→ EXTRACTED MATERIAL:

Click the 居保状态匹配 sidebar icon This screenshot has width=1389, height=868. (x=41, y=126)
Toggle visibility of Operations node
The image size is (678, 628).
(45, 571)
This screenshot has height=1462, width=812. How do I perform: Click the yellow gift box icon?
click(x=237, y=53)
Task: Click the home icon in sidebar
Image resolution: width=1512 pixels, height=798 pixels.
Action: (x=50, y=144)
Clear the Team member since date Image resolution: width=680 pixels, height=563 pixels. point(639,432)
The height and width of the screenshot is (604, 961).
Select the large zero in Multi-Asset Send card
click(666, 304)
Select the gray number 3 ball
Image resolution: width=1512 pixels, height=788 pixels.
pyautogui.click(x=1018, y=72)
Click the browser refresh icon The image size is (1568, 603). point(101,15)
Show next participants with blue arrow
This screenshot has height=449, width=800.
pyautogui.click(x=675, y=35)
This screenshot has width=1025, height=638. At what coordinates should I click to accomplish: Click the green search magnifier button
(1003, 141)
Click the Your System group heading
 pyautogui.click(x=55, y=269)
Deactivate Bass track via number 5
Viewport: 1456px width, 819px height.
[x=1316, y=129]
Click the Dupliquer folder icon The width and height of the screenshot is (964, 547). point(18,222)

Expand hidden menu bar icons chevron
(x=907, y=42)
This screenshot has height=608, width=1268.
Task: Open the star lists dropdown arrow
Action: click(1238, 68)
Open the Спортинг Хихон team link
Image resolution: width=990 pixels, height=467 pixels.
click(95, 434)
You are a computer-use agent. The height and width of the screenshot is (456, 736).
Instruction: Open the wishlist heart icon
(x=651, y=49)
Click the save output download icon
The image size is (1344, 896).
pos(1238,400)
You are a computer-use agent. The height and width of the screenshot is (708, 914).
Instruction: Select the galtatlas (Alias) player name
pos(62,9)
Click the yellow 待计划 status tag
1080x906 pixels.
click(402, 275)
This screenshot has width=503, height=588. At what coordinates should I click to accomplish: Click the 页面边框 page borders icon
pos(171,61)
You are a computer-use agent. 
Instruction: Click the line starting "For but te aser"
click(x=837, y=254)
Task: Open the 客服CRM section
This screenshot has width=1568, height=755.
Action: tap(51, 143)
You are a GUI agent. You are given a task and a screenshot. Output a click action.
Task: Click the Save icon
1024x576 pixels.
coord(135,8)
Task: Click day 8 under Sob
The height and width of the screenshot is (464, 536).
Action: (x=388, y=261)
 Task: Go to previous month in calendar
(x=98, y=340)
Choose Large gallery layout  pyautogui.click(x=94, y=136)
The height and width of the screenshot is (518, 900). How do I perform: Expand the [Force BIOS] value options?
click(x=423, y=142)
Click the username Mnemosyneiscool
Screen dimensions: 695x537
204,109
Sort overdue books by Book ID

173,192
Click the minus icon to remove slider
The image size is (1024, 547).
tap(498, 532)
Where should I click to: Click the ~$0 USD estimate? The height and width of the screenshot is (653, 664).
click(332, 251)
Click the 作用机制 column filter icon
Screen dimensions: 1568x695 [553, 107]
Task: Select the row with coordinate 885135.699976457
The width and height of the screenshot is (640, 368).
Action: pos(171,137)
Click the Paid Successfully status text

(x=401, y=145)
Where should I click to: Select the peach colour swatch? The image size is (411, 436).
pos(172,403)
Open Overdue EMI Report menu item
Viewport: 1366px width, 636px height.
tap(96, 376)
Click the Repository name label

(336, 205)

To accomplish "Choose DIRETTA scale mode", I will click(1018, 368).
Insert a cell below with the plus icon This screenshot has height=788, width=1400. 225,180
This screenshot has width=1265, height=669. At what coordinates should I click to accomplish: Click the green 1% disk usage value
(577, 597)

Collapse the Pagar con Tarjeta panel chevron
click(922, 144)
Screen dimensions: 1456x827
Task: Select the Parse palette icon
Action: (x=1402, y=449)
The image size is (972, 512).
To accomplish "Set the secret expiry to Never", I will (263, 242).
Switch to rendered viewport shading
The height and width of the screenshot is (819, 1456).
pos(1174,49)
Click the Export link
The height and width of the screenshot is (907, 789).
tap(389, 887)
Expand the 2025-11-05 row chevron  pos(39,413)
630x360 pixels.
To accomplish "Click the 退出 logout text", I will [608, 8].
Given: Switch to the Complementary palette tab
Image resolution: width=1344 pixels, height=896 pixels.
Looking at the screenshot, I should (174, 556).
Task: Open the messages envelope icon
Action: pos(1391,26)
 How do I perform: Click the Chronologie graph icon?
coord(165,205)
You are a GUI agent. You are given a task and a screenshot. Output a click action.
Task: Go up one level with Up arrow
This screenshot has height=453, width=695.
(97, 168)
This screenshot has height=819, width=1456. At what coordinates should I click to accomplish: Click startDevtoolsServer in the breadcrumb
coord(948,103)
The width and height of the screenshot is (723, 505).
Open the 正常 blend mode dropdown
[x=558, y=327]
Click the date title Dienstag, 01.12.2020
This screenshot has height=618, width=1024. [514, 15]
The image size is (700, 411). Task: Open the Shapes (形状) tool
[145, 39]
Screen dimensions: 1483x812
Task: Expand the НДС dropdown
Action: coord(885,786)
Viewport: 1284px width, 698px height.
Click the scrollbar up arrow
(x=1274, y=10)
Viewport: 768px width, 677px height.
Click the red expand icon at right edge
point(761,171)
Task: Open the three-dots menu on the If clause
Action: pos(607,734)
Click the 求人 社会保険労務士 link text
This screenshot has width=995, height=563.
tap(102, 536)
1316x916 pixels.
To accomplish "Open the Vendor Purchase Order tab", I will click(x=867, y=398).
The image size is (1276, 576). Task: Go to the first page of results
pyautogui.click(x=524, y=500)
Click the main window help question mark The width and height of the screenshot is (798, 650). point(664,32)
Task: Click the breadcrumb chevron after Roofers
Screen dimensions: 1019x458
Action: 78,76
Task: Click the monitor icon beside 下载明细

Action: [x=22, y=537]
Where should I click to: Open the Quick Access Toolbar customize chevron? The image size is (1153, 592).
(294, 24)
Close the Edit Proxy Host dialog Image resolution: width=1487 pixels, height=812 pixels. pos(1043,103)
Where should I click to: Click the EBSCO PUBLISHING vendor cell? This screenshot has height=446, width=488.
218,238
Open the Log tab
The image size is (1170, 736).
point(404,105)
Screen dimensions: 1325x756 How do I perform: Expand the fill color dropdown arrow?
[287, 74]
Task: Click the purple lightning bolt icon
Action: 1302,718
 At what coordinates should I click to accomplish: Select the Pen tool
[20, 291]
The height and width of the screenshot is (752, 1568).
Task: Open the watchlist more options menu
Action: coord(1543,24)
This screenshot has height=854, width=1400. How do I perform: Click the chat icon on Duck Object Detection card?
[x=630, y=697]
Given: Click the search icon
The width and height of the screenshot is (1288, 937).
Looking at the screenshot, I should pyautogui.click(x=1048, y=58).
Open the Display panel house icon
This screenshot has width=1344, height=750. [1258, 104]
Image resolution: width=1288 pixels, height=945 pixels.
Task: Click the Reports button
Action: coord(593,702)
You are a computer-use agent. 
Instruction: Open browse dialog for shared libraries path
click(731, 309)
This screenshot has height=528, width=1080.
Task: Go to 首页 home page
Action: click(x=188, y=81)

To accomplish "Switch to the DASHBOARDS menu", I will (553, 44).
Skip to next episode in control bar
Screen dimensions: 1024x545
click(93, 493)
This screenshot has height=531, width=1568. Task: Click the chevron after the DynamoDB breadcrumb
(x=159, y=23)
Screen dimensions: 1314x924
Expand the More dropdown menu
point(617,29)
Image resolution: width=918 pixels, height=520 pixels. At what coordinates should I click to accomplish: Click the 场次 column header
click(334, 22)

→ PROBLEM REQUIREMENTS: Reproduce every line above word for word, without any change.

→ RESULT:
Click the 居保状态匹配 sidebar icon This screenshot has width=1389, height=868. (x=41, y=126)
Toggle visibility of Operations node
The image size is (678, 628).
(45, 571)
This screenshot has height=1462, width=812. How do I perform: Click the yellow gift box icon?
click(x=237, y=53)
Task: Click the home icon in sidebar
Image resolution: width=1512 pixels, height=798 pixels.
Action: (x=50, y=144)
Clear the Team member since date Image resolution: width=680 pixels, height=563 pixels. point(639,432)
The height and width of the screenshot is (604, 961).
Select the large zero in Multi-Asset Send card
click(666, 304)
Select the gray number 3 ball
Image resolution: width=1512 pixels, height=788 pixels.
pyautogui.click(x=1018, y=72)
Click the browser refresh icon The image size is (1568, 603). point(101,15)
Show next participants with blue arrow
This screenshot has height=449, width=800.
pyautogui.click(x=675, y=35)
This screenshot has width=1025, height=638. At what coordinates should I click to accomplish: Click the green search magnifier button
(1003, 141)
Click the Your System group heading
 pyautogui.click(x=55, y=269)
Deactivate Bass track via number 5
Viewport: 1456px width, 819px height.
[x=1316, y=129]
Click the Dupliquer folder icon The width and height of the screenshot is (964, 547). point(18,222)

Expand hidden menu bar icons chevron
(x=907, y=42)
This screenshot has height=608, width=1268.
Task: Open the star lists dropdown arrow
Action: click(1238, 68)
Open the Спортинг Хихон team link
Image resolution: width=990 pixels, height=467 pixels.
click(95, 434)
You are a computer-use agent. The height and width of the screenshot is (456, 736).
Instruction: Open the wishlist heart icon
(x=651, y=49)
Click the save output download icon
The image size is (1344, 896).
pos(1238,400)
You are a computer-use agent. The height and width of the screenshot is (708, 914).
Instruction: Select the galtatlas (Alias) player name
pos(62,9)
Click the yellow 待计划 status tag
1080x906 pixels.
click(402, 275)
This screenshot has width=503, height=588. At what coordinates should I click to accomplish: Click the 页面边框 page borders icon
pos(171,61)
You are a computer-use agent. 
Instruction: Click the line starting "For but te aser"
click(x=837, y=254)
Task: Open the 客服CRM section
This screenshot has width=1568, height=755.
Action: tap(51, 143)
You are a GUI agent. You are given a task and a screenshot. Output a click action.
Task: Click the Save icon
1024x576 pixels.
coord(135,8)
Task: Click day 8 under Sob
The height and width of the screenshot is (464, 536).
Action: (x=388, y=261)
 Task: Go to previous month in calendar
(x=98, y=340)
Choose Large gallery layout  pyautogui.click(x=94, y=136)
The height and width of the screenshot is (518, 900). How do I perform: Expand the [Force BIOS] value options?
click(x=423, y=142)
Click the username Mnemosyneiscool
Screen dimensions: 695x537
204,109
Sort overdue books by Book ID

173,192
Click the minus icon to remove slider
The image size is (1024, 547).
tap(498, 532)
Where should I click to: Click the ~$0 USD estimate? The height and width of the screenshot is (653, 664).
click(332, 251)
Click the 作用机制 column filter icon
Screen dimensions: 1568x695 [553, 107]
Task: Select the row with coordinate 885135.699976457
The width and height of the screenshot is (640, 368).
Action: pos(171,137)
Click the Paid Successfully status text

(x=401, y=145)
Where should I click to: Select the peach colour swatch? The image size is (411, 436).
pos(172,403)
Open Overdue EMI Report menu item
Viewport: 1366px width, 636px height.
tap(96, 376)
Click the Repository name label

(336, 205)

To accomplish "Choose DIRETTA scale mode", I will click(1018, 368).
Insert a cell below with the plus icon This screenshot has height=788, width=1400. 225,180
This screenshot has width=1265, height=669. At what coordinates should I click to accomplish: Click the green 1% disk usage value
(577, 597)

Collapse the Pagar con Tarjeta panel chevron
click(922, 144)
Screen dimensions: 1456x827
Task: Select the Parse palette icon
Action: (x=1402, y=449)
The image size is (972, 512).
To accomplish "Set the secret expiry to Never", I will (263, 242).
Switch to rendered viewport shading
The height and width of the screenshot is (819, 1456).
pos(1174,49)
Click the Export link
The height and width of the screenshot is (907, 789).
tap(389, 887)
Expand the 2025-11-05 row chevron  pos(39,413)
630x360 pixels.
To accomplish "Click the 退出 logout text", I will [608, 8].
Given: Switch to the Complementary palette tab
Image resolution: width=1344 pixels, height=896 pixels.
Looking at the screenshot, I should (174, 556).
Task: Open the messages envelope icon
Action: pos(1391,26)
 How do I perform: Click the Chronologie graph icon?
coord(165,205)
You are a GUI agent. You are given a task and a screenshot. Output a click action.
Task: Go up one level with Up arrow
This screenshot has height=453, width=695.
(97, 168)
This screenshot has height=819, width=1456. At what coordinates should I click to accomplish: Click startDevtoolsServer in the breadcrumb
coord(948,103)
The width and height of the screenshot is (723, 505).
Open the 正常 blend mode dropdown
[x=558, y=327]
Click the date title Dienstag, 01.12.2020
This screenshot has height=618, width=1024. [514, 15]
The image size is (700, 411). Task: Open the Shapes (形状) tool
[145, 39]
Screen dimensions: 1483x812
Task: Expand the НДС dropdown
Action: coord(885,786)
Viewport: 1284px width, 698px height.
Click the scrollbar up arrow
(x=1274, y=10)
Viewport: 768px width, 677px height.
Click the red expand icon at right edge
point(761,171)
Task: Open the three-dots menu on the If clause
Action: pos(607,734)
Click the 求人 社会保険労務士 link text
This screenshot has width=995, height=563.
tap(102, 536)
1316x916 pixels.
To accomplish "Open the Vendor Purchase Order tab", I will click(x=867, y=398).
The image size is (1276, 576). Task: Go to the first page of results
pyautogui.click(x=524, y=500)
Click the main window help question mark The width and height of the screenshot is (798, 650). point(664,32)
Task: Click the breadcrumb chevron after Roofers
Screen dimensions: 1019x458
Action: 78,76
Task: Click the monitor icon beside 下载明细

Action: [x=22, y=537]
Where should I click to: Open the Quick Access Toolbar customize chevron? The image size is (1153, 592).
(294, 24)
Close the Edit Proxy Host dialog Image resolution: width=1487 pixels, height=812 pixels. pos(1043,103)
Where should I click to: Click the EBSCO PUBLISHING vendor cell? This screenshot has height=446, width=488.
218,238
Open the Log tab
The image size is (1170, 736).
point(404,105)
Screen dimensions: 1325x756 How do I perform: Expand the fill color dropdown arrow?
[287, 74]
Task: Click the purple lightning bolt icon
Action: 1302,718
 At what coordinates should I click to accomplish: Select the Pen tool
[20, 291]
The height and width of the screenshot is (752, 1568).
Task: Open the watchlist more options menu
Action: coord(1543,24)
This screenshot has height=854, width=1400. How do I perform: Click the chat icon on Duck Object Detection card?
[x=630, y=697]
Given: Click the search icon
The width and height of the screenshot is (1288, 937).
Looking at the screenshot, I should pyautogui.click(x=1048, y=58).
Open the Display panel house icon
This screenshot has width=1344, height=750. [1258, 104]
Image resolution: width=1288 pixels, height=945 pixels.
Task: Click the Reports button
Action: coord(593,702)
You are a computer-use agent. 
Instruction: Open browse dialog for shared libraries path
click(731, 309)
This screenshot has height=528, width=1080.
Task: Go to 首页 home page
Action: click(x=188, y=81)

To accomplish "Switch to the DASHBOARDS menu", I will (553, 44).
Skip to next episode in control bar
Screen dimensions: 1024x545
click(93, 493)
This screenshot has height=531, width=1568. Task: Click the chevron after the DynamoDB breadcrumb
(x=159, y=23)
Screen dimensions: 1314x924
Expand the More dropdown menu
point(617,29)
Image resolution: width=918 pixels, height=520 pixels. At what coordinates should I click to accomplish: Click the 场次 column header
click(334, 22)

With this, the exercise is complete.